Please Just Stop Already, We Don’t Need You

By

Dear You,

Because you’re so much into going through my social profiles and killing so much time in finding the right post to confront me, I thought I might save you the pain. I’ll make it easy for you. This is how it goes.

Yes, I’m an 18-year-old girl who is not interested. Regardless of whatever it is. I like being alone, of course you’ve known that. What you don’t know is, I don’t like the mixed tension people like you create around me. I was born and brought up in a very simple and plain living. So, spare me the drama.

Yes, I’m complicated and I don’t see how it is any of your concerns. Apart from knowing what I’m going through and creating a fuss out of it and putting your ‘viewpoints’ into MY story and passing it on, I don’t see what good your doing. I have my parents with me and for me. That is more than enough. So, yeah. Bye.
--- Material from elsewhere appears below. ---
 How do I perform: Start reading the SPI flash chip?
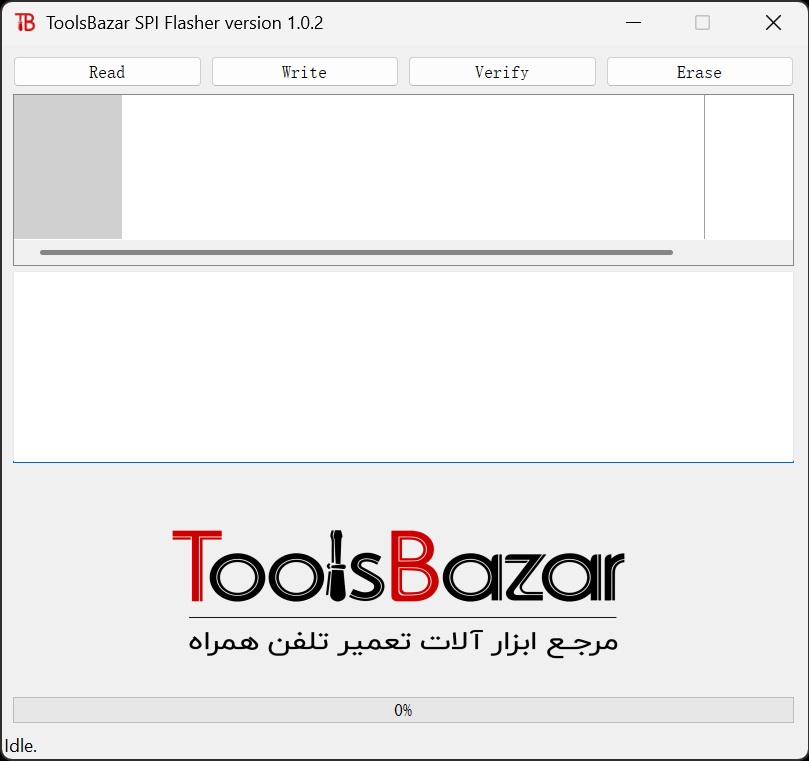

Yes, I am in a relationship with a guy and it’s been more than 3 years now. He is never going to meet you, not through me at least. Nobody has any problem with it and that should include you. I don’t see any reason why you would have a problem with a person you’ve never met. Well, unless you are looking for trouble, that’s a different case altogether. Sorry to disappoint you, here ain’t none.

Yes, I LOVE my dad and he loves me back. I am not going to repeat it. Get it tattooed in your head – in bold letters and underlined. It has always been this way and you are a mere nobody in the matters of my family. Okay? As simple as that. You need to shut up when it’s about people I’ve lived with all my life. I will decide what happens to my relation with what person. Not You.
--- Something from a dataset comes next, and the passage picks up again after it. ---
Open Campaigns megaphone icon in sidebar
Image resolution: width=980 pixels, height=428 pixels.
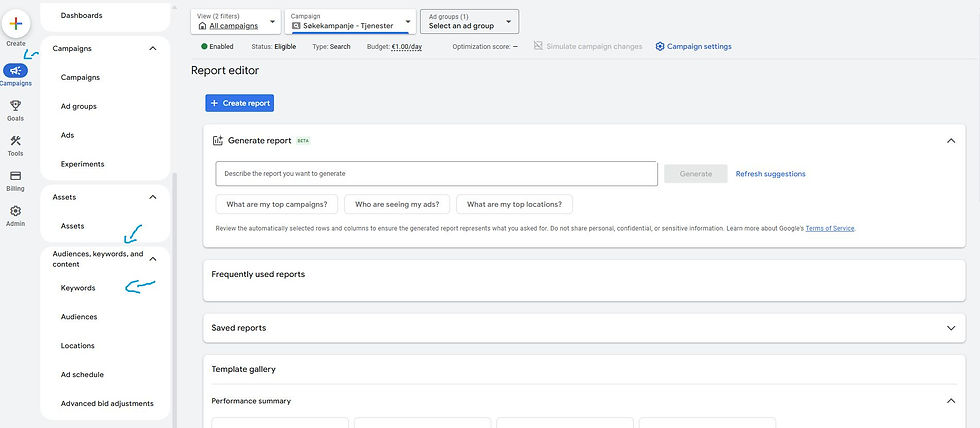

Yes, I will blame the moon for whatever I do. Or I will just read a book and put a pretty line as my status that I really liked. You don’t have to act all childish about it. One, because it’s lame. As fuck. Two, because you’re an adult – married with a kid. And three, because duh. What are you, some high school chick? Honestly, I stopped doing it long back when I was in 9th grade. I wonder when are you going to grow up.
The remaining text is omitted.